Splice launched 8 Days of 808 last Tuesday, dropping content each day since that has included history of the 808, an interview with producer and mixing engineer Bob Powers, mixing tips for 808 sounds, and insightful beat breakdowns of popular tracks built on the 808 (Marvin Gaye’s “Sexual Healing,” Afrika Bambaataa’s “Planet Rock,” and Kanye West’s “Love Lockdown”).
For the mixing tips, Splice enlisted Reuben Raman, their in-house audio specialist and the founder of Singapore-based studio SoundFarm, to offer his knowledge on navigating the mixing challenges across the 808’s frequency extremes, from the notoriously booming bass drum to the harshness of the hi-hats.
You can check out the first tip below, with the full tips feature available here.

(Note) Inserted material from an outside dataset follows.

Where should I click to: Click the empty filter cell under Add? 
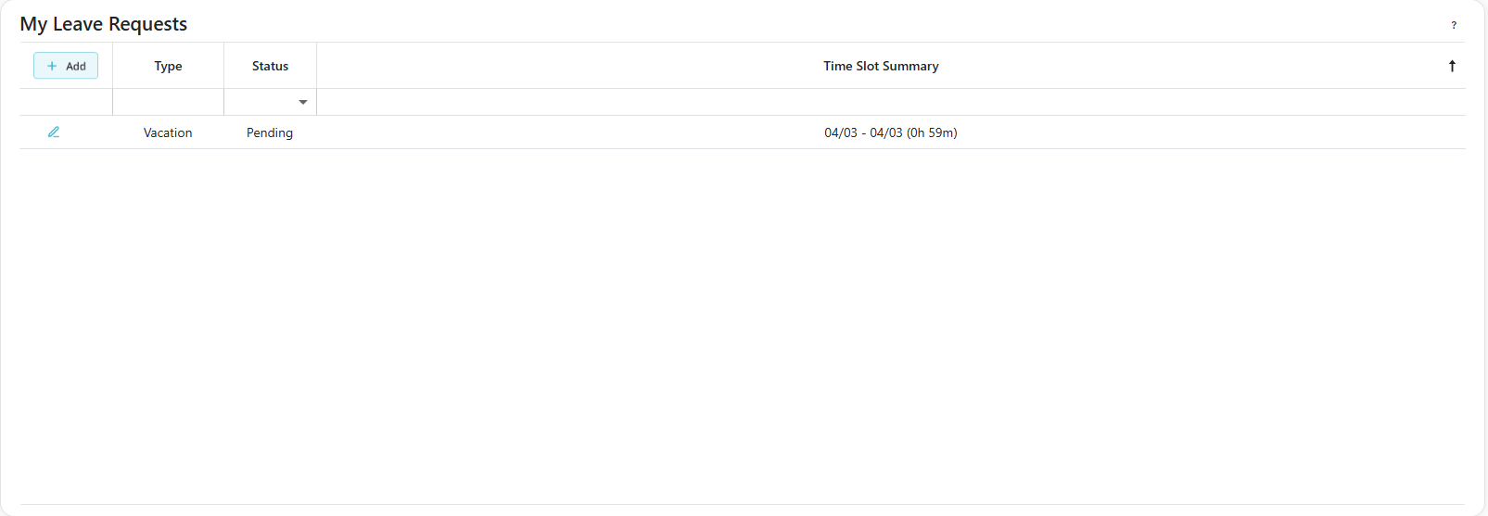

1. Tackle The Low End With a Gate
We all know how subby 808 bass drums can be. That sound is iconic and helped define early hip hop and solidify the 808’s place in music history. But that sound is also pesky for mixing engineers. Sub frequencies take up a lot of—often, an unnecessary amount of—headroom in a mix. One way around this? Use a gate to control the sustain of the bass drum. With a gate controlling the low end, you free up extra headroom and can push the 808 bass drum louder in the mix. But don’t set the attack and the release of the gate to be too fast, or you’ll risk getting unpleasant ‘gate-clicking’ noises.